◆ **Texto de lectura**
No a la pax romana, y no a la eirene griega absolutizada. Lo de Monseñor fue el shalom, a lo que apunta importantemente la “transformación de las estructuras injustas”.

De lo que sí sabemos en el país, por desgracia, es de la pax romana, el sometimiento impotente y resignado que imponía el imperio romano a pueblos enteros, y que siempre imponen los imperios, militares y económicos a lo lago de la historia. Imperó en El Salvador, por cierto hasta que los campesinos, con estudiantes, obreros, sacerdotes, tomaron conciencia y se organizaron. Bien lo entendió Monseñor Romero, y se alegró. Aun con ambigüedades, peligros y pecados, vio que mayor era su necesidad y su potencial de construir shalom. Como creyente escribió que el crecimiento de las organizaciones populares era “un signo de los tiempos”, lugar de la voluntad y de los planes de Dios.

Por todo lo dicho, los que ahora repiten “paz, paz, paz” debieran preguntarse si no recae sobre ellos en alguna forma la recriminación de Jeremías. “No se fíen de palabras engañosas diciendo ‘Templo de Jerusalén’, ‘Templo de Jerusalén’, ‘Templo de Jerusalén’… Si realmente hacen justicia, no oprimen al forastero y la viuda, y no vierten sangre inocente en este lugar, yo me quedaré con ustedes” (Jer 7, 3-7)”. De otro modo, invocar el templo -o la paz- es autoengaño.

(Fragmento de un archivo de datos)
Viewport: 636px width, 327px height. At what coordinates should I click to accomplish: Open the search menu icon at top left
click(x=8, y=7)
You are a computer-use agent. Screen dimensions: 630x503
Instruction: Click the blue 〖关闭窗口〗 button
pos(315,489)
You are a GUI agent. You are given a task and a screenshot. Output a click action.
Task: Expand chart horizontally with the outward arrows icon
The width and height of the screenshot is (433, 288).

◆ **Actividades**
(A) Actualiza el texto sobre la paz desde "No a la pax" hasta "planes de Dios." y cambia "pax romana" por "paz romana".
(B) Según el texto sobre la paz, ¿qué escribió Monseñor Romero, como creyente, acerca del crecimiento de las organizaciones populares?

◆ **Ejercicios resueltos**
(A)
No a la paz romana, y no a la eirene griega absolutizada. Lo de Monseñor fue el shalom, a lo que apunta importantemente la “transformación de las estructuras injustas”.

De lo que sí sabemos en el país, por desgracia, es de la paz romana, el sometimiento impotente y resignado que imponía el imperio romano a pueblos enteros, y que siempre imponen los imperios, militares y económicos a lo lago de la historia. Imperó en El Salvador, por cierto hasta que los campesinos, con estudiantes, obreros, sacerdotes, tomaron conciencia y se organizaron. Bien lo entendió Monseñor Romero, y se alegró. Aun con ambigüedades, peligros y pecados, vio que mayor era su necesidad y su potencial de construir shalom. Como creyente escribió que el crecimiento de las organizaciones populares era “un signo de los tiempos”, lugar de la voluntad y de los planes de Dios.

(B) Que era "un signo de los tiempos", lugar de la voluntad y de los planes de Dios.